--- Begin Data to process ---
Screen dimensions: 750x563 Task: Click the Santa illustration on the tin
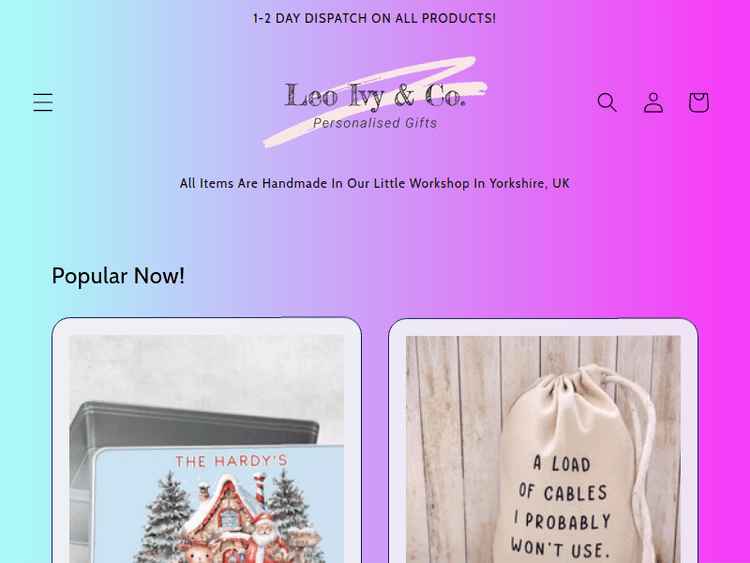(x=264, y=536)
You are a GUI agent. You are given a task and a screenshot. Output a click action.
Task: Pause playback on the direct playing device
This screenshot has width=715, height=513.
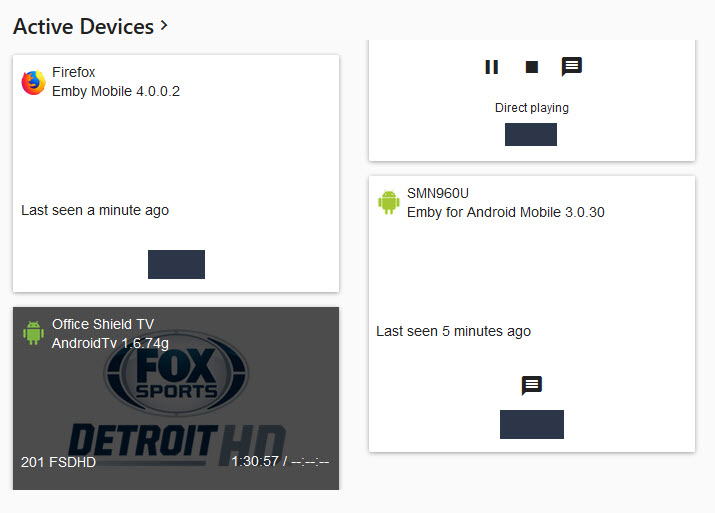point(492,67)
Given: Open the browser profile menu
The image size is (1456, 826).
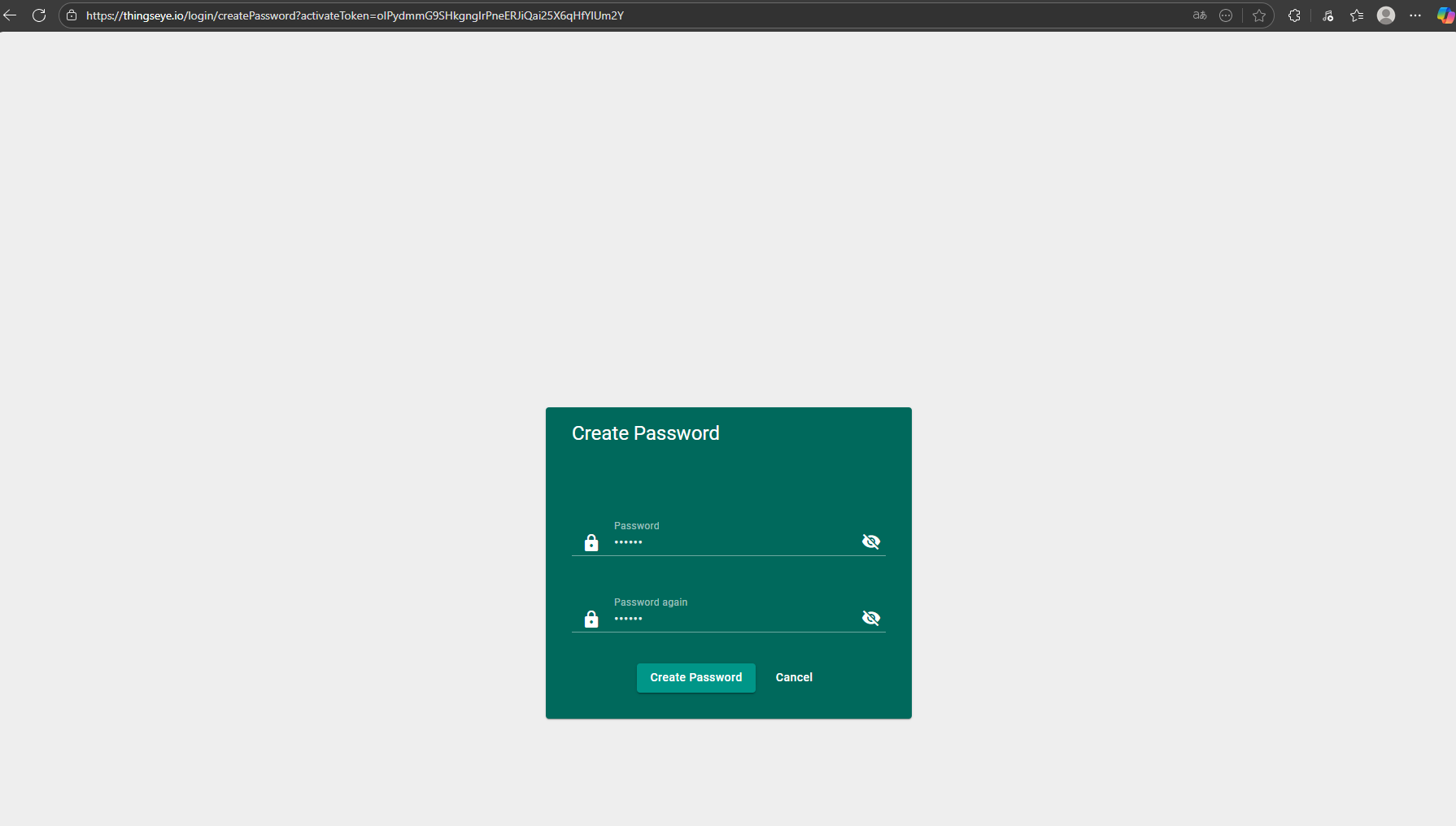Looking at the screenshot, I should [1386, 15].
--- End Data to process ---
- [What is being asked] Return every line of the listing above word for word, leaving out the pictures.

- [Exercise output]
Screen dimensions: 750x563 Task: Click the Santa illustration on the tin
(x=264, y=536)
You are a GUI agent. You are given a task and a screenshot. Output a click action.
Task: Pause playback on the direct playing device
This screenshot has width=715, height=513.
point(492,67)
Given: Open the browser profile menu
The image size is (1456, 826).
Looking at the screenshot, I should [1386, 15].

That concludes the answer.